> _EXERCISES TO COMPLETE_
a - According to the housing scandal passage, why was Rosanna Wong Yick-ming's 2001 resignation a milestone in Hong Kong's political development?
b - Take the housing scandal passage further, starting right after its final sentence.

** Opening EXCERPTED PASSAGE block **

SCMP, January 23, 2003
The resignation of Housing Authority chairwoman Rosanna Wong Yick-ming in 2001 over a series of public housing construction scandals was a milestone in Hong Kong's political development. It was the first time that a public official had stood down to take political responsibility for a department's lapses. The strong public demand for senior officials to be held accountable for major blunders was to spur Chief Executive Tung Chee-hwa to introduce a ministerial system in July last year to clearly separate political and administrative accountability.
Yet, politics was only one dimension of the case. In deciding to get to the root of the scandal, even after heads had rolled, the Legislative Council has done the public a service. The report of its investigation, published yesterday, shows that the exercise, which took two years and $14 million to complete, was worthwhile. Apart from conclusively laying blame on the officials concerned, the report has, as this newspaper suggested then, identified problems inherent in the system that had allowed malpractice among contractors.
It has also found that officials, when faced with enormous pressure to achieve production targets aimed at addressing a perceived 'shortage' of housing, were more concerned with meeting construction deadlines than ensuring quality.

** Closing EXCERPTED PASSAGE block **
** Opening DATA EXTRACT block **

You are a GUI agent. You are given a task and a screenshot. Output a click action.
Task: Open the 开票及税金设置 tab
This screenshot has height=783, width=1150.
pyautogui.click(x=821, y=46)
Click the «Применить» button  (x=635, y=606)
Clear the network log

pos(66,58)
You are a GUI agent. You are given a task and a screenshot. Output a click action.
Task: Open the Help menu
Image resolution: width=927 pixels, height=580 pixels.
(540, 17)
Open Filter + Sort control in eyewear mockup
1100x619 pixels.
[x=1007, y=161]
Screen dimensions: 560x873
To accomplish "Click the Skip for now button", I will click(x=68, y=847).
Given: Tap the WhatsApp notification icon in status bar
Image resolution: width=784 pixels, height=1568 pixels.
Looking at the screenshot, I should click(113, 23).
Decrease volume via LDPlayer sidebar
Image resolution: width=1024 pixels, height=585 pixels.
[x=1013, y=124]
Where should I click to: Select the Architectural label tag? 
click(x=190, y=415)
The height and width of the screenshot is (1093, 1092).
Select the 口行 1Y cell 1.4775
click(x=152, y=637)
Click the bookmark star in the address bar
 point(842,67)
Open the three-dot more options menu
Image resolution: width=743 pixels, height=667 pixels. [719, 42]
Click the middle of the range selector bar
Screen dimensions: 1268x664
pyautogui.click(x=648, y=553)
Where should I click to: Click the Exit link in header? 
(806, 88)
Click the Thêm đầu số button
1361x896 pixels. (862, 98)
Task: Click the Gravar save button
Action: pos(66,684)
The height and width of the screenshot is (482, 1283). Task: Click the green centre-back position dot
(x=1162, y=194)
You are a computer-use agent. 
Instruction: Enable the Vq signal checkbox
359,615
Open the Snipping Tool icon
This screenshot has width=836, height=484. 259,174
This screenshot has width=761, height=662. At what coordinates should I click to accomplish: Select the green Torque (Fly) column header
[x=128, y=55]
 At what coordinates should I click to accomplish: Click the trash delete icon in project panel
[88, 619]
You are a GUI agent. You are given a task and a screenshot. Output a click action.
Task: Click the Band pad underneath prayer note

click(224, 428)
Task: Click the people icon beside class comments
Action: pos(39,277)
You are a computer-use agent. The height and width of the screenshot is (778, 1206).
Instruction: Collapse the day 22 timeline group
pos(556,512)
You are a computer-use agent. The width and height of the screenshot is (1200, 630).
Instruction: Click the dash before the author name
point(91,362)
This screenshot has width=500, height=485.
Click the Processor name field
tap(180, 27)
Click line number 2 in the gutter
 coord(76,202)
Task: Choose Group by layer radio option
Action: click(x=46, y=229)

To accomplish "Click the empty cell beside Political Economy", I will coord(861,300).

** Closing DATA EXTRACT block **

> _ANSWERS TO THE PROBLEMS_
a - It was the first time a public official had stood down to take political responsibility for a department's lapses.

b -
Quite apart from being a record of what was wrong with the public housing construction programme, the report should also provide food for thought for students of public administration. In essence, a large bureaucracy was directed to fulfil an unrealistic production target, thereby exposing its lack of flexibility to adapt to change, as is the case with most public sector bodies.
How ironic it is that Hong Kong now faces a glut of empty flats. The public housing programme has been drastically scaled back, and the reasons for its very existence are being challenged. The only sure way of stopping similar scandals recurring is for the government to withdraw from the business of building homes.
milestone (n) originally this was a stone marker that showed the distance in miles to a certain place. It also implies a significant event that marks the turning point in the development of an issue
stand down (phrasal v) to resign from an official position
spur (v) to encourage, to stimulate someone to do something
heads roll (idiom) people lose their jobs
inherent (adj) naturally a part of something, Example: Quite apart from the fact that we simply have no idea what inherent problems a cloned person will carry, nature has a way of putting all sorts of obstacles to survival. Species will be threatened by limited gene pools and a lack of the capacity to adapt. (SCMP, January 12, 2003)
food for thought (idiom) something that causes one to think carefully Example: The film does provide food for thought at a time when our world teeters on the brink of war. (Young Post, January 5, 2003)
- In your opinion, what is the best way for the government to demonstrate accountability? Under what circumstances do you think it will be appropriate for an official to step down after a mistake?
- Is housing a commodity? Should a government be very hands-on in its housing policy? Why? Can we learn from any neighbouring cities or countries?